The problem is the energy sector is facing a period of unprecedented change. Changing business models, shifting global supply and demand patterns, human capital challenges, cost pressures, the deployment of new technology, climate change, ageing assets, regulation/policy change and overall economic uncertainty are creating new risks for which some companies may not have fully appreciated. If we add to the mix issues such as resource nationalism, geopolitical concerns, cyber terrorism, and access to finance and commodity price volatility, it’s not difficult to see why the industry’s loss record might revert back to its historically volatile norm.
Unless, of course, energy companies ensure their commitment to continue evaluating their ever-evolving human capital risk and its effect on their financial, operational and strategic risk. Speaking at last month’s Willis Towers Watson European Energy Conference at Luton Hoo, Buckinghamshire, Thorsten Querfurt, Global Industry Leader for Natural Resources at our company, spent most of his introductory address highlighting this key issue.

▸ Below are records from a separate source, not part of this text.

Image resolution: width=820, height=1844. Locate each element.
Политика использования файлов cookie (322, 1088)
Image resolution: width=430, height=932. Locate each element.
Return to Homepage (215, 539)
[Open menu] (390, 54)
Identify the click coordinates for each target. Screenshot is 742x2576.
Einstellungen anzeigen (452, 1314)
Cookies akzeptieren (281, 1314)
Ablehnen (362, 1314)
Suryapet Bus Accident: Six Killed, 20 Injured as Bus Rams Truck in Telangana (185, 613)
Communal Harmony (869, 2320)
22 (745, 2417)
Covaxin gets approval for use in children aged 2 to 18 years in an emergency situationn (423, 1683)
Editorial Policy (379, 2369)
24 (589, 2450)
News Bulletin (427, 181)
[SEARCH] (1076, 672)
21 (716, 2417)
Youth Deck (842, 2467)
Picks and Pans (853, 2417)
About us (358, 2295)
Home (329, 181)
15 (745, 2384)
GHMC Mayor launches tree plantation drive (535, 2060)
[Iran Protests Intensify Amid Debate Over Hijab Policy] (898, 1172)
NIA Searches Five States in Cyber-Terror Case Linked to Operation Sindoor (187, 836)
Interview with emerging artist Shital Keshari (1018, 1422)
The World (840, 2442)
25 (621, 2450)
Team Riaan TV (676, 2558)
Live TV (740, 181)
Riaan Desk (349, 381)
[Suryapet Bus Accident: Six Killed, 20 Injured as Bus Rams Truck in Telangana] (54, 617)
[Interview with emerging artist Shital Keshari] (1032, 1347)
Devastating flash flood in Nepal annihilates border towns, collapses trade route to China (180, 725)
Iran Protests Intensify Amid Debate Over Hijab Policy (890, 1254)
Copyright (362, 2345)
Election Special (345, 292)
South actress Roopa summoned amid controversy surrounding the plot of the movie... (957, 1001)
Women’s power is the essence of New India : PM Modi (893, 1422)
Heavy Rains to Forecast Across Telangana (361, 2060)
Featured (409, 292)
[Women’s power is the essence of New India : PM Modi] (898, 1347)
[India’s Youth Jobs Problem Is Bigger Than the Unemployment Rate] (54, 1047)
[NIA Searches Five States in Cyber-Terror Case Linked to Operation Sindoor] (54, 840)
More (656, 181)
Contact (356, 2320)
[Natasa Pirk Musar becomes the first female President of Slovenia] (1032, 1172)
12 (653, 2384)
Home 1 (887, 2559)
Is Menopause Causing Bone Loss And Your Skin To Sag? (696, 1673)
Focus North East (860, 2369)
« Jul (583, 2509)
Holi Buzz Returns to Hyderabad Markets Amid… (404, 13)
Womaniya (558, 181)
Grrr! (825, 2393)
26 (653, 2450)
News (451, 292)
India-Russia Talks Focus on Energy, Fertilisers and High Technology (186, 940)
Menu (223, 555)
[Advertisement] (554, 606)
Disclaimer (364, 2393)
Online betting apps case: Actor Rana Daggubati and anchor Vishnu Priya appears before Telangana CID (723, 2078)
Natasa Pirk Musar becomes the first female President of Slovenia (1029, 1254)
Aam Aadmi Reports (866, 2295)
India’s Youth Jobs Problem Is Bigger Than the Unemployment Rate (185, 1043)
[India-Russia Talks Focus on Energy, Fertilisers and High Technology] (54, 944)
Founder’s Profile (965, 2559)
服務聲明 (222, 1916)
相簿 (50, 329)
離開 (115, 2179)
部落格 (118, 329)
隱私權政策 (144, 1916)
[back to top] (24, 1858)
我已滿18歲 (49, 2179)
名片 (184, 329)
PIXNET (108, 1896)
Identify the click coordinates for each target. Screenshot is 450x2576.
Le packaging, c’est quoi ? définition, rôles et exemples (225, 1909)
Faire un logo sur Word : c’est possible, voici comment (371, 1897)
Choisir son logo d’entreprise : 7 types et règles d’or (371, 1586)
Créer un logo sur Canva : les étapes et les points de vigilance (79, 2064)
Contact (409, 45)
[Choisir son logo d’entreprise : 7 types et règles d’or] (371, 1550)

“Our view is that Human Capital risk is not only a key component of a company’s broader Enterprise Risk Management strategy, but actually underpins it” he stated. “So insurers need to evolve to address emerging energy industry risks in a way that adds real value. Only by working together with both the HR and Risk Management functions can we begin to offer solutions to our clients that bring people and business risks together.”
At the same conference, we asked delegates whether they agreed that “there is a significant correlation between the way an energy company manages its people and the way it manages its risks.” Encouragingly, over 80% of our clients agreed with us. For far too long, the Human Resources and the Risk Management functions have operated in silos within the energy industry; too often, the two functions barely speak to one another. Now surely is the time for greater collaboration to address the future challenges of the industry head on.